We’re at it again. All the people in this article either went to school with me or married a classmate.
Our group had an evening meal a couple of years ago at Riverview Grill — Seafood & BBQ. Take Hwy. 61 from Oak Ridge toward Clinton; the Grill is on the right just before getting into Clinton.
Riverview had been closed for a few months when Hossein Ghodrat became the owner last January. He lives in Oak Ridge and has been in the restaurant business for 12 years. He has operated Knoxville’s Market Square Kitchen for the last seven years.
His Riverview Grill business card says, “Voted best BBQ in Anderson County for the past three years.” The website, www.riverviewgrill.com, also says, “You’ll get true heartland Tennessee barbecue — hickory-smoked pulled pork, chicken and ribs.”
The cooker out front filled the air with tantalizing aroma of barbecue smoke as we entered. It’s better advertising than a flashing neon sign.
My high school sweetheart and wife for almost 56 years, Carol Nussmeyer, ordered something she had never had before, the barbecue pork salad.
Made with Romaine lettuce, shredded carrots, sliced cucumbers, hard-boiled eggs, diced tomatoes, shredded Cheddar cheese, red onions and mixed greens, it is topped with a generous serving of either barbecue-smoked pulled pork or chopped barbecue chicken.
She ordered ranch dressing but decided to first try some mild barbecue sauce. She never made it to the ranch. Days later, she is still saying, “It was the most delicious salad I’ve ever had.”
When the salad was served, I said to myself, “She’ll never eat it all.”
She didn’t. We could have split the large, piled-high bowl and still have some left.
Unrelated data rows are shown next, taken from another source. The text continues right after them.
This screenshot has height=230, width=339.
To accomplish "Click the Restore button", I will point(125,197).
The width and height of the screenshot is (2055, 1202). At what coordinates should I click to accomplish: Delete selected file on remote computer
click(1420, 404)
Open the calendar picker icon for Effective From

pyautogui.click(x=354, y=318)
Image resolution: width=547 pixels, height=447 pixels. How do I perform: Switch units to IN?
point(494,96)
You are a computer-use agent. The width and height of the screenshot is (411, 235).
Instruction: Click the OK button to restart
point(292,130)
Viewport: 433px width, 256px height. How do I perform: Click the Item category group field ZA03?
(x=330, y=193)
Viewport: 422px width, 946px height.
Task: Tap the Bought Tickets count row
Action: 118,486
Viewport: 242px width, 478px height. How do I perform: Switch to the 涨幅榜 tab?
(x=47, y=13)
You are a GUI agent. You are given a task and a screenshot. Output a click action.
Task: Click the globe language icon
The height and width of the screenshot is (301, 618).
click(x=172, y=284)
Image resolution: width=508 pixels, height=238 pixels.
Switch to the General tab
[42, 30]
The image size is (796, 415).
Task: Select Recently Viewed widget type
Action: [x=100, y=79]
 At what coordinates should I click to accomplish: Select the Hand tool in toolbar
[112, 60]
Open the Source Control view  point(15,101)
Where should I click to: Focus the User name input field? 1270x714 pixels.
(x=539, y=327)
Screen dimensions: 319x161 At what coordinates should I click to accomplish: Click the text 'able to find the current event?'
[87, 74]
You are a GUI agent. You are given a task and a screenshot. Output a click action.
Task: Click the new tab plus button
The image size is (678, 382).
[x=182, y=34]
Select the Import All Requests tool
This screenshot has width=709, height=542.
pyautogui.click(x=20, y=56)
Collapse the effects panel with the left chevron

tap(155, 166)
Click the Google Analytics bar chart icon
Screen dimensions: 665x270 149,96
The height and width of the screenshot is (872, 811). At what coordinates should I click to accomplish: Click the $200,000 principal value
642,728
Chef and house salads are also on the menu, along with a beef and bleu cheese. The “strawberry field” salad is made with delicious ripe strawberries, walnuts and blue cheese crumbles served on a bed of greens.
I was drawn on the website to, “We’ll serve seafood so fresh you’ll think you’re at the beach.”
The calabash shrimp po’ boy served on a large hoagie bun with creamy cocktail sauce and lettuce caught my eye. I added fries from the selections of side option.
“Good choice,” our server, Sherry Suffridge, said as she took my order.
She was right. It was a tasty effort that I ate with a knife and fork, but I consumed all the shrimp, leaving some bread and a few fries.
Other po’ boys on the menu are tilapia, catfish, grouper, oyster and shoyster. I assume “shoyster” is a combination of shrimp and oyster.
Seafood entrees are prepared grilled, blackened, or hand-breaded and fried with choices of grouper, flounder, crab cakes, clam strips, tilapia, catfish, oysters and shrimp.
Seated near me, Marjorie Card Matthews and Barbara Walker White both did good jobs on their pulled-pork barbecue sandwiches on toasted buns. Marjorie chose beer-battered onion rings as her side; Barbara had fries.
From the wide selection of grilled, hand-pattied burgers on the menu, Jan Harlan was very complimentary on her 8-ounce burger with all the fixings and fries.
“It was one of the best I’ve ever had,” she said
Former classmate Ellis Mae Darby Stonecipher and her husband, Nathan, both ordered bacon and blue cheese burgers.
The menu’s description of a burger covered with barbecue sauce and topped with Cheddar cheese and bacon sounded interesting. There’s also a burger topped with a bourbon glaze.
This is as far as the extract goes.